The central motivation for climate modelling is to describe the responses of the Earth’s non-linear climate system to changes in forcing and to understand its internal variability, uncertainty and related processes. Scientific progress in these areas and in the science of prediction and projection methods enables actionable information on climate change in the fields of climate change adaptation (adjustment to a new climate) and mitigation (control of greenhouse gas emissions vs effects). Mitigation science is especially important in the light of the short deadlines for actions to concerning the international Paris climate accord.
International climate simulations to address the above questions are coordinated under the framework of the Climate Model Intercomparison Project, phase 6 (CMIP6, Meehl et al. 2014), which is structured in more specific MIPs, such as a ScenarioMIP and land use MIP and others. CMIP6 provides data and resulting scientific publications to the UN International Panel on Climate Change IPCC. Standardized output data generated in S-CMIP will partly be uploaded to CMIPs data grid (Earth System Grid Federation, ESGF) accessible to the global climate research community for further analysis. The CMIP standards and infrastructure, such as the ESGF are increasingly used for projects beyond CMIP as well, which is boosting international across-model climate studies. CMIP5 led to more than 1000 peer-reviewed publications. A search on google scholar gives 8600 hits on “CMIP6” publications. Climate model simulations in S-CMIP during 2021 and 2022 will continue to address questions related to CMIP6, related MIPs and forthcoming phases of CMIP. The outcome of CMIP6 will be used for better support of scientific studies and national and international decisions on adaptation and mitigation questions.
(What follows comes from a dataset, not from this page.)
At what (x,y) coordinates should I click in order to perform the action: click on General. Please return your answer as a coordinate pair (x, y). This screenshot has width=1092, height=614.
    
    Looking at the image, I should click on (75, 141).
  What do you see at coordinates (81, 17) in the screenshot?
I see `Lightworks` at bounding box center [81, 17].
S-CMIP will carry out calculations connected to research projects funded by EU-H2020, VR and Formas. These cover understanding and modeling of processes in the climate system, development of a new generation climate model version, exploration of the predictability and uncertainty of climate change, millennium and paleo time scale studies, emission pathways that avoid climate tipping points, the fate of emitted carbon in the climate system, the probability of climate extremes in the future, and consequences of climate change for Northern Europe and the Tibetan Plateau. All these projects are externally scientifically reviewed, are considered state of the art and are expected to generate publications by S-CMIP members, in addition to ample cross model publications by the international CMIP community.
The simulations performed within S-CMIP generate a substantial amount of data that needs to be stored, post-processed and eventually published. This requires access to an infrastructure consisting of large-scale storage connected to computing resources and an ESGF node, such as currently found at NSC.